Trump is Trapped Between Legal and Political Crises

https://www.thenational.ae/uae/comment/trump-administration-may-have-no-choice-but-to-pick-its-poison-1.615109

After only six months in office, US president Donald Trump seems to be confronting the almost impossible choice of enduring either serious legal jeopardy or initiating a major political crisis. Either could derail his fledgling administration.

American allies, including in the Gulf, should have no illusions about the implications of the unenviable catch-22 conundrum Mr Trump faces. These spreading and interlocking quagmires could easily paralyse the White House, including on foreign policy. They are already contributing to unstable presidential conduct and bitter infighting among officials.

The legal threat is posed by special counsel Robert Mueller, the universally respected former FBI director now tasked with investigating possible collusion between the Trump campaign and Russian intelligence.

But the potential threat is hardly confined to Russian meddling in the election. Recent history demonstrates that investigations into one matter – for example, Bill Clinton’s questionable land deals in Arkansas – easily lead to the discovery of unrelated misconduct, in that case his illicit affair with a White House intern.

Even if Mr Trump and his team did nothing wrong during the election, what about all their business dealings in recent years, including major international loans and land deals? There is a good reason he hasn’t released his tax returns and is reportedly infuriated that the investigation will surely examine these financial matters, especially involving Russian banks.

Mr Trump is increasingly acting like someone with a great deal to hide. Given time, Mr Mueller and his highly accomplished team will almost certainly discover what that might be.
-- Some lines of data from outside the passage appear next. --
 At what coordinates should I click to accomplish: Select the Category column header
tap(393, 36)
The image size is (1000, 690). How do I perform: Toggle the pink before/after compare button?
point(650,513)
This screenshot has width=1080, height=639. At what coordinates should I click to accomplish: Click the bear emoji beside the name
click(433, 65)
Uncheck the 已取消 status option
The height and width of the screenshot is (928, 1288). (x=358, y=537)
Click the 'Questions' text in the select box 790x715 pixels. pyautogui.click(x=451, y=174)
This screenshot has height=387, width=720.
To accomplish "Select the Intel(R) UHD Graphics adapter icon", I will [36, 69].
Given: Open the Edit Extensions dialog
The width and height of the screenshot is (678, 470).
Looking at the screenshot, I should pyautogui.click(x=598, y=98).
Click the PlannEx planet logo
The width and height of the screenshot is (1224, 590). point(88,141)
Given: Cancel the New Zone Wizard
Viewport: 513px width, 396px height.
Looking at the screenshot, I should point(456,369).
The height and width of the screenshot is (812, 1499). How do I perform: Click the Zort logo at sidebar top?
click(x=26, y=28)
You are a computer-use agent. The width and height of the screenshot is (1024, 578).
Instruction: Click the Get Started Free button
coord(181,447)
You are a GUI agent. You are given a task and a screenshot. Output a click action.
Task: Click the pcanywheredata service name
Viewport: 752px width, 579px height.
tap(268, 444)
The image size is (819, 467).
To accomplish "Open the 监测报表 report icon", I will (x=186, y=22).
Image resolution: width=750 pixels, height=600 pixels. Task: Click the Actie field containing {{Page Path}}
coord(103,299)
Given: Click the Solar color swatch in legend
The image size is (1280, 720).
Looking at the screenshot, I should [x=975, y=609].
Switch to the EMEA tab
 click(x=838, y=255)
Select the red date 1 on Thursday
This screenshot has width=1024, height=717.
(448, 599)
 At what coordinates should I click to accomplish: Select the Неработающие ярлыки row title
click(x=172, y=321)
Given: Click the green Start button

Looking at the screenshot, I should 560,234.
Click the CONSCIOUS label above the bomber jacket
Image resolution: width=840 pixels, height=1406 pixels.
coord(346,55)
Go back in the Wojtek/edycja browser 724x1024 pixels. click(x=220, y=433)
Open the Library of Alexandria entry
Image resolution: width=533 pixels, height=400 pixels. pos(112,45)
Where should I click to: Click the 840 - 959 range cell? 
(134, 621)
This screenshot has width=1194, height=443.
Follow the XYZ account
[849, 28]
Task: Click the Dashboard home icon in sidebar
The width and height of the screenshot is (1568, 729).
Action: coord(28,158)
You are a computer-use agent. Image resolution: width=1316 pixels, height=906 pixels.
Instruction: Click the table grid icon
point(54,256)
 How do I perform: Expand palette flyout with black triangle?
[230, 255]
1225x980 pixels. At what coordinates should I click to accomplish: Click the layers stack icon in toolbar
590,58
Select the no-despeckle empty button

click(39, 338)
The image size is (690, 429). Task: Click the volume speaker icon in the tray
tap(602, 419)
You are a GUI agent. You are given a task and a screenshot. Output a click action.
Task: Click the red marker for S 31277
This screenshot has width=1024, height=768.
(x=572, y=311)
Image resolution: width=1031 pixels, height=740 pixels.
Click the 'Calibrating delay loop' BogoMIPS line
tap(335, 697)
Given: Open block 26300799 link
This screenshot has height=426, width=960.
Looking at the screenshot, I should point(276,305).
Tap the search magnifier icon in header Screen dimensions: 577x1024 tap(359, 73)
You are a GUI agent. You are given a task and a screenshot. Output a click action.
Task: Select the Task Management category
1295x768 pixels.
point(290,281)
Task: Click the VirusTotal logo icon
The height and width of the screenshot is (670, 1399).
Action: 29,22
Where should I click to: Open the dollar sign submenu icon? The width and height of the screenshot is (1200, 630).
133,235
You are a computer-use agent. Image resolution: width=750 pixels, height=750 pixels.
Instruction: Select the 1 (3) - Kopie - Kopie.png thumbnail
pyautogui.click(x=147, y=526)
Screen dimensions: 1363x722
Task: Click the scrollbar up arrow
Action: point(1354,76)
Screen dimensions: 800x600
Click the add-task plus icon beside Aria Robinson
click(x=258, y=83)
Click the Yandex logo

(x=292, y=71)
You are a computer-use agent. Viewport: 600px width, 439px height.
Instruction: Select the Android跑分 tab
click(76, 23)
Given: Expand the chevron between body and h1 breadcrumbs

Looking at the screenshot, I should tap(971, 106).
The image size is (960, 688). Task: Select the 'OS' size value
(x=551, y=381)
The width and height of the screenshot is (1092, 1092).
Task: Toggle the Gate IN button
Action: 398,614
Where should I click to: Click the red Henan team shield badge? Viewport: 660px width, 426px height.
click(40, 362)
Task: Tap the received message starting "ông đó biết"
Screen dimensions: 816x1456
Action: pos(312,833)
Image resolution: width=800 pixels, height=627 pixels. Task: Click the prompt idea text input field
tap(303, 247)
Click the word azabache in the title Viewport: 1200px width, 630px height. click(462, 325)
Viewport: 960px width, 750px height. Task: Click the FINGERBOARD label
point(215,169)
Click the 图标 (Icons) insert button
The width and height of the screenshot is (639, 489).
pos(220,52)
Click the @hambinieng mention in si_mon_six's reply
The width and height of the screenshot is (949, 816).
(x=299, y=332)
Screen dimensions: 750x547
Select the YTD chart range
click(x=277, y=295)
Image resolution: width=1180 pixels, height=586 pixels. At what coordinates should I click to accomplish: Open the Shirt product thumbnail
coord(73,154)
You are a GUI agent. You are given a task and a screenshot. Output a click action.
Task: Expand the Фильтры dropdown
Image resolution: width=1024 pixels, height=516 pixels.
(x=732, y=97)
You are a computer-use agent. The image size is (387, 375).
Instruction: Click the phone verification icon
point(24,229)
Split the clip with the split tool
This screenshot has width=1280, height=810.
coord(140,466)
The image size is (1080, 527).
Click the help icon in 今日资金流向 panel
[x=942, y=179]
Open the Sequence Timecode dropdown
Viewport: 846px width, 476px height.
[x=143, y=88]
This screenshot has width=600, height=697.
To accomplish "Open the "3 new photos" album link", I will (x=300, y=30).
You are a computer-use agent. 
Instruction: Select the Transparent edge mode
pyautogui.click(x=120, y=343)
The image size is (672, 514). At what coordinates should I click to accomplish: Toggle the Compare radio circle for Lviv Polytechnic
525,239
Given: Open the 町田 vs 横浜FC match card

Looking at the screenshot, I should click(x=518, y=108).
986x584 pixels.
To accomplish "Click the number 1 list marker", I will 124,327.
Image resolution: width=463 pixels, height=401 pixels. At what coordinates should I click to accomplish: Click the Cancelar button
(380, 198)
The potential serious jeopardy for Mr Trump, or others in his inner circle, seems obvious and confirmed by his own apparent panic. Therefore, if the investigation continues, they are probably facing an eventual legal calamity, quite possibly involving criminal charges.

The solution to this massive threat is obvious, but could produce even more dire political upheaval. The American presidency confers a great deal of power, but there are limitations. The president cannot directly fire a duly appointed special counsel, who can only be dismissed by the Justice Department, and for good cause, as explained in writing.

Hence Mr Trump is, for now, completely checkmated. His attorney-general, Jeff Sessions, had no choice but to recuse himself from all matters regarding the last election in which he was a surrogate for the Trump campaign. Therefore, not only is Mr Trump unable to fire Mr Mueller, so is Mr Sessions.

That would have to be done by the deputy attorney-general, Rod Rosenstein. However, it is a virtually unthinkable scenario. After all, Mr Rosenstein appointed Mr Mueller following Mr Trump’s initial effort to quash Russia-related inquiries by improperly firing former FBI director James Comey, and his unseemly attempts to unfairly blame Mr Rosenstein for that fiasco.

Mr Trump has therefore been lashing out at Mr Sessions, trying to berate and humiliate him into resigning so that his replacement can kill the Mueller investigation.

But the attorney-general is refusing to quit and key Republican leaders have said they will not tolerate any summary effort to dump Mr Sessions or Mr Mueller. Democrats and Republicans have pledged to use procedural means to block any “recess appointment” designed to avoid the Senate confirmation process for a new attorney-general and also promised to demand assurances of protection for Mr Mueller from any potential replacement for Mr Sessions

Therefore, if Mr Trump tries to resolve or forestall this apparent looming legal jeopardy by first replacing the Attorney General and then quashing the Mueller investigation, it would initiate a massive political crisis with both parties in Congress reminiscent of the last days of Richard Nixon.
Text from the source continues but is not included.